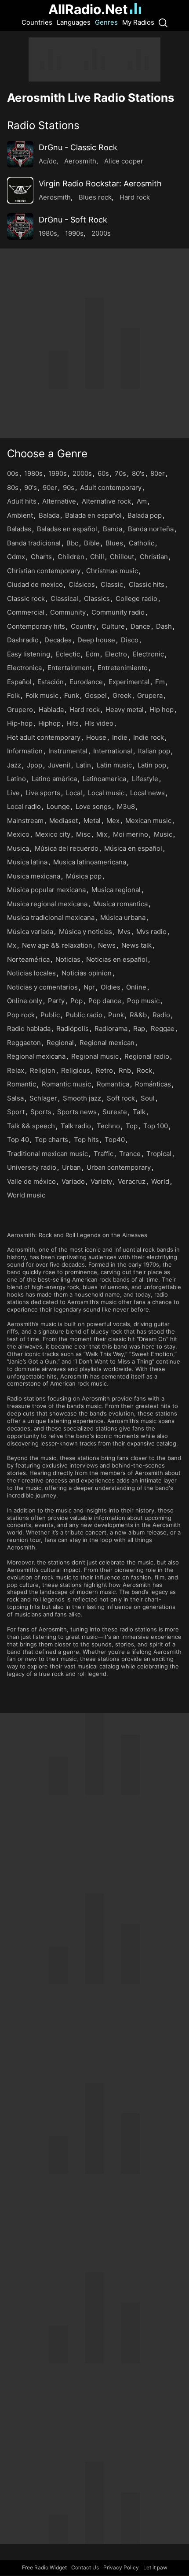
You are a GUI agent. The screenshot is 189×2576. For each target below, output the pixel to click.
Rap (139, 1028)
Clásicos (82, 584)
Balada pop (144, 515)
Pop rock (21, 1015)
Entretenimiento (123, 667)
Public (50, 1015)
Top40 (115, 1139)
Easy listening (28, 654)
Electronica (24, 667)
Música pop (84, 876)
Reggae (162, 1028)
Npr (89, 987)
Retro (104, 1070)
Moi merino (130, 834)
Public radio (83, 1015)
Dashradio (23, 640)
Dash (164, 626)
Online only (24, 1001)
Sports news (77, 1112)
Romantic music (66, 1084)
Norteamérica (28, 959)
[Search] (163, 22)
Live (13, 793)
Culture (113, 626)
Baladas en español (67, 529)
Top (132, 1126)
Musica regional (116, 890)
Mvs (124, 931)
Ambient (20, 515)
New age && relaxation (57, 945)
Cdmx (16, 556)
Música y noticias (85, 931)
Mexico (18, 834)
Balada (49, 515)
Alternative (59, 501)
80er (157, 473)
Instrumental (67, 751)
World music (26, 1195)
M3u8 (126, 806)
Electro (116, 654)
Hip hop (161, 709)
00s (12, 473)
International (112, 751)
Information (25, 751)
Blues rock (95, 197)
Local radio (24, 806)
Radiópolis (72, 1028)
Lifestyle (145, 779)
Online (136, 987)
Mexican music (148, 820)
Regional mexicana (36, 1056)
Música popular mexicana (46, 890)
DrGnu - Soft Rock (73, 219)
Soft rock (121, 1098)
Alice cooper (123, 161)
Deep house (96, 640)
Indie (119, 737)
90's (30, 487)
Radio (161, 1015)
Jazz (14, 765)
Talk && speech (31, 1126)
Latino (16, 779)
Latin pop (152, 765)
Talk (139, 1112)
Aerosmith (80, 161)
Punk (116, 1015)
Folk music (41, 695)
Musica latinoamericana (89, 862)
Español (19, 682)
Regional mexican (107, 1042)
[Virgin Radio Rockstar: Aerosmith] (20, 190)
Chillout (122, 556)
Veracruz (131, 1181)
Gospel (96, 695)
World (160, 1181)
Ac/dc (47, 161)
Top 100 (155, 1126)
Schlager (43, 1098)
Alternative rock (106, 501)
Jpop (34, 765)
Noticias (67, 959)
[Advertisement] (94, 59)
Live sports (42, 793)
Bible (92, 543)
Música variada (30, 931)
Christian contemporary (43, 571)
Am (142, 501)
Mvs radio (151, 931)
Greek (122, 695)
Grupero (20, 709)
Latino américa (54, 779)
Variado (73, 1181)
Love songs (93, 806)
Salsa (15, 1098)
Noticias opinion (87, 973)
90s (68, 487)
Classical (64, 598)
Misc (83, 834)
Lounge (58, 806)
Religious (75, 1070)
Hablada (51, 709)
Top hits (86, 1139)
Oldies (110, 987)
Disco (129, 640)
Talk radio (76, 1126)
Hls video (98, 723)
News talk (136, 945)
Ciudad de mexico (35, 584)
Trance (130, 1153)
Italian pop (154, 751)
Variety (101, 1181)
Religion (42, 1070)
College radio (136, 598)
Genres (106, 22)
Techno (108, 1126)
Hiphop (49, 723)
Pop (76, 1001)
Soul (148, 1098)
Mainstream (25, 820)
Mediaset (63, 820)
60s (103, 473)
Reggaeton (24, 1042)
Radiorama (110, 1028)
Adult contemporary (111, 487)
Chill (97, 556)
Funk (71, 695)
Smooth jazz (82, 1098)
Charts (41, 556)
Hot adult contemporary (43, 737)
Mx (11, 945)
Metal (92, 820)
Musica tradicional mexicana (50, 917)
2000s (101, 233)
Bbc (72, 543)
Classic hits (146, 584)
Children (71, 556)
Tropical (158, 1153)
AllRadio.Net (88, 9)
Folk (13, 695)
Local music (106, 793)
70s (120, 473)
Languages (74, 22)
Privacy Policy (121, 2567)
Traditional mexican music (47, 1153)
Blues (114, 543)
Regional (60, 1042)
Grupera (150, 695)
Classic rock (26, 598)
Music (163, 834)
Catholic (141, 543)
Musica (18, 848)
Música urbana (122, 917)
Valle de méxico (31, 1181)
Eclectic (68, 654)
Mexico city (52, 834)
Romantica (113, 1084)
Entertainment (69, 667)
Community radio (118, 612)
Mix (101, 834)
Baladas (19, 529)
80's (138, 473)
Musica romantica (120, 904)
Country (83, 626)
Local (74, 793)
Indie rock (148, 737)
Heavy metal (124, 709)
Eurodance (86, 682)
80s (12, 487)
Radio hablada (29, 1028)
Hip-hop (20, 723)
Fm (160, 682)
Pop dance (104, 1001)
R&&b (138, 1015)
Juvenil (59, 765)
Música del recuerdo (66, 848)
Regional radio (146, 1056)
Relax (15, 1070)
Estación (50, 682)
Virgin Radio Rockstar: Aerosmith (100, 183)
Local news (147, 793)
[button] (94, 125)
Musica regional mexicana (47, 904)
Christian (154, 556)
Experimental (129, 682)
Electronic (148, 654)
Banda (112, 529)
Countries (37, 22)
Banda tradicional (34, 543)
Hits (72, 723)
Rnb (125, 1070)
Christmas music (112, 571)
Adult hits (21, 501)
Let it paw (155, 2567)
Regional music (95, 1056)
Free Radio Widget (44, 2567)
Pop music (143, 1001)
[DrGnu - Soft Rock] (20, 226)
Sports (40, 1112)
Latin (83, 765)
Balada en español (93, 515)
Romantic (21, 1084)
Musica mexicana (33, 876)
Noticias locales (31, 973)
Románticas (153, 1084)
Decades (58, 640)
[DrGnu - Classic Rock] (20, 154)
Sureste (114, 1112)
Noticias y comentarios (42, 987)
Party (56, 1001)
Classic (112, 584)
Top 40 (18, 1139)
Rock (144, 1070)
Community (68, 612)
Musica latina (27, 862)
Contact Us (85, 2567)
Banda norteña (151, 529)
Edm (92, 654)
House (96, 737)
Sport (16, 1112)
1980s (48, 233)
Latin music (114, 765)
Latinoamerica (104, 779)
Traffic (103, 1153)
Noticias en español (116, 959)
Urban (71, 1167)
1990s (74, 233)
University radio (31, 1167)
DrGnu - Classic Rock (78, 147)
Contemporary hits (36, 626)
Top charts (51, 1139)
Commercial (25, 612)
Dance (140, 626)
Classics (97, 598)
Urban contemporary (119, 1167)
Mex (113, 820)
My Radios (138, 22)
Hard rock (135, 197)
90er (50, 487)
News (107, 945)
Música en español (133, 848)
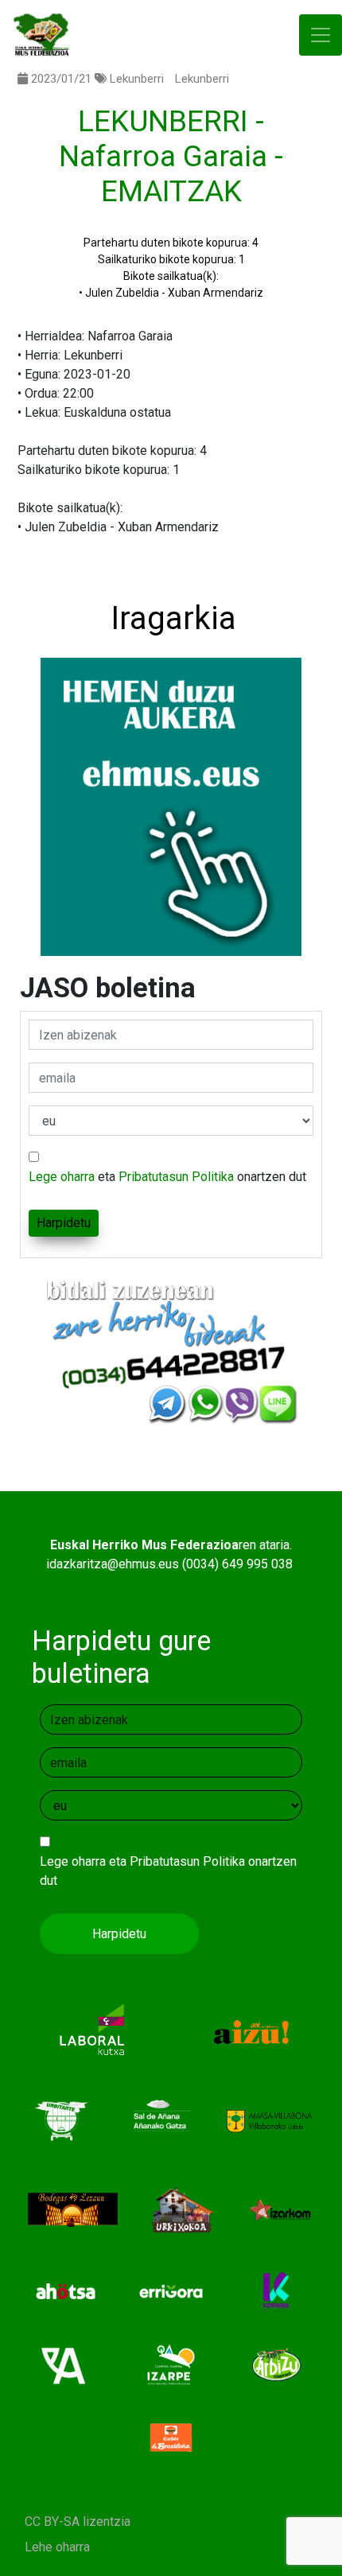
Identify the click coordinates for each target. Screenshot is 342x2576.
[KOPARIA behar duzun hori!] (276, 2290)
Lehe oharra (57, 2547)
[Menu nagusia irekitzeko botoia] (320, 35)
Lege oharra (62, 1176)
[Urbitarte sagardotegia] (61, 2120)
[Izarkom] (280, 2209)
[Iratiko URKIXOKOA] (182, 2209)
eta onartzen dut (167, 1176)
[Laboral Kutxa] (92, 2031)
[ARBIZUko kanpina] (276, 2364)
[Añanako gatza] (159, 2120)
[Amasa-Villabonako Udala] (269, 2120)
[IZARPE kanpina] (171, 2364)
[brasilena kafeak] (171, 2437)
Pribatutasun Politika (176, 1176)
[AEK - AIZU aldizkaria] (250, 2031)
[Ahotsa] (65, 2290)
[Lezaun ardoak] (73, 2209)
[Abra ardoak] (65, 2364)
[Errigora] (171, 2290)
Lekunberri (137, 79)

...

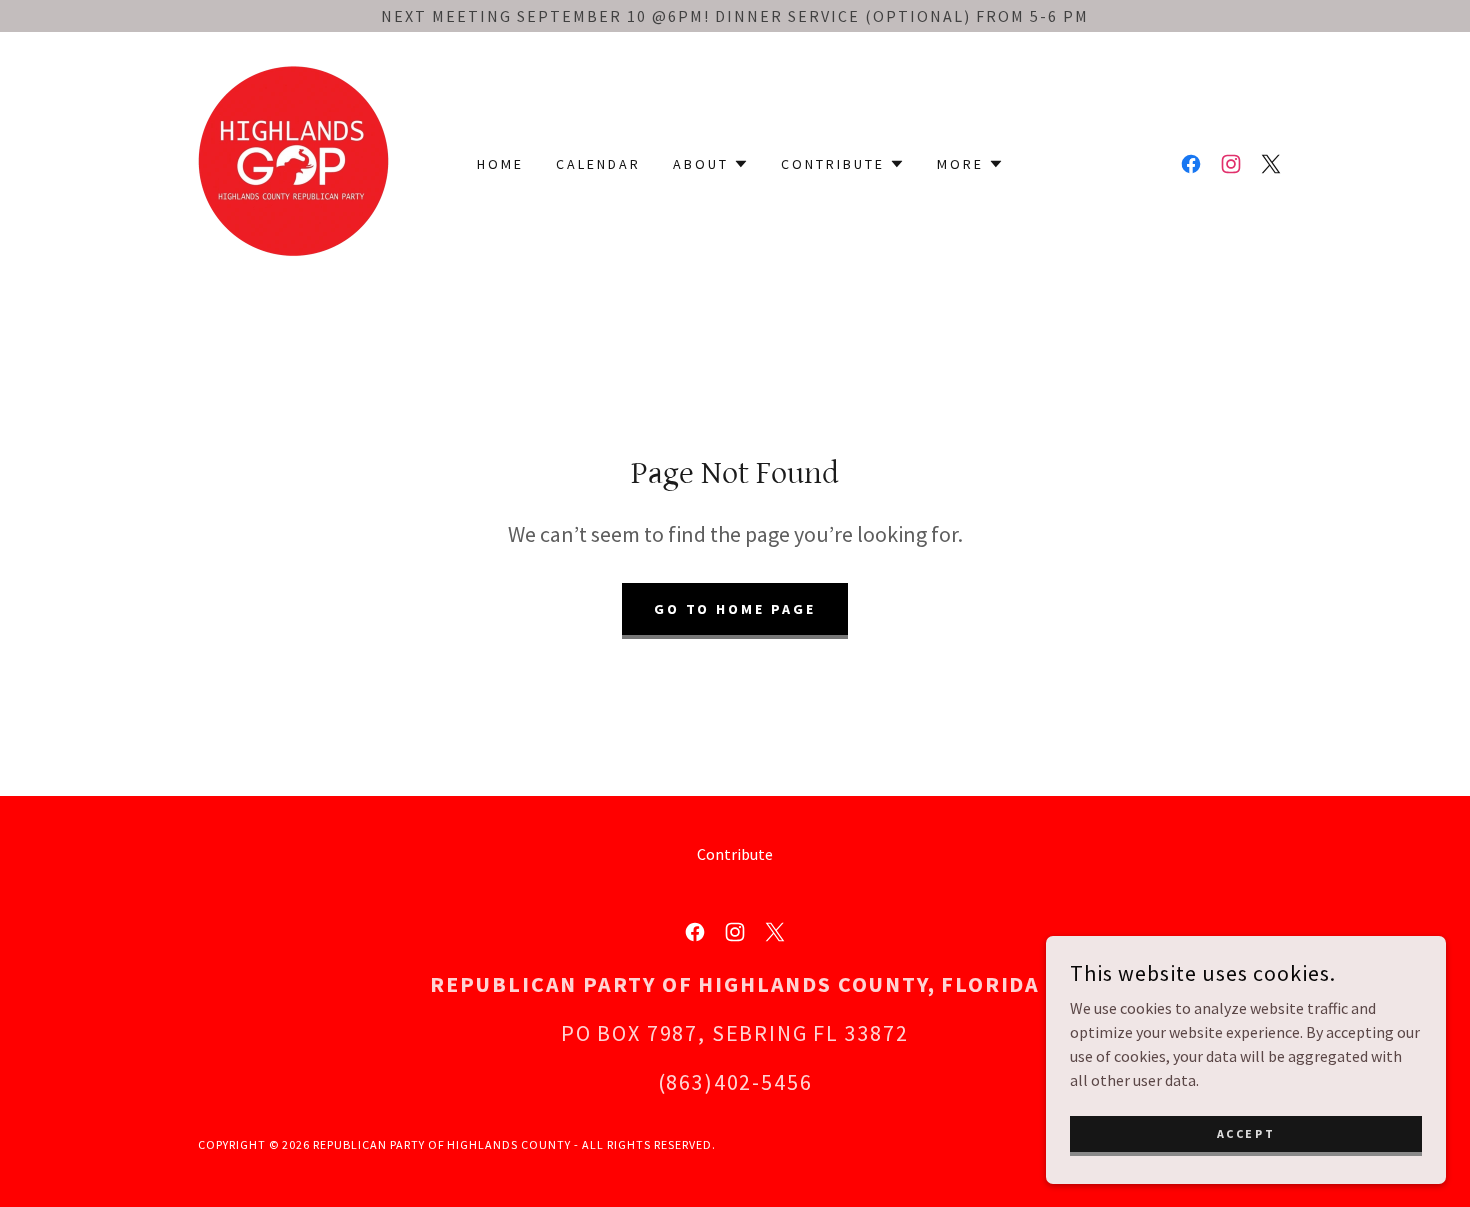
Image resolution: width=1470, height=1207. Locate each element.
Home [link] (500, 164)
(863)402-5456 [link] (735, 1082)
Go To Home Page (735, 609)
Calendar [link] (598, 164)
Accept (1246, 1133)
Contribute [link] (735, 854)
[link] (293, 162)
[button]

[What to produce]
Restate word for word the lines of the data above, starting at the line containing "Top 100 (155, 1126)" and ending at the line containing "Italian pop (154, 751)", both included, and nothing more.

[Result]
Top 100 (155, 1126)
Schlager (43, 1098)
Alternative rock (106, 501)
Jpop (34, 765)
Noticias (67, 959)
[Advertisement] (94, 59)
Live sports (42, 793)
Bible (92, 543)
Música variada (30, 931)
Christian contemporary (43, 571)
Am (142, 501)
Mvs radio (151, 931)
Greek (122, 695)
Grupero (20, 709)
Latino américa (54, 779)
Variado (73, 1181)
Love songs (93, 806)
Salsa (15, 1098)
Noticias opinion (87, 973)
90s (68, 487)
Classical (64, 598)
Misc (83, 834)
Lounge (58, 806)
Religious (75, 1070)
Hablada (51, 709)
Top hits (86, 1139)
Oldies (110, 987)
Disco (129, 640)
Talk radio (76, 1126)
Hls video (98, 723)
News talk (136, 945)
Ciudad de mexico (35, 584)
Trance (130, 1153)
Italian pop (154, 751)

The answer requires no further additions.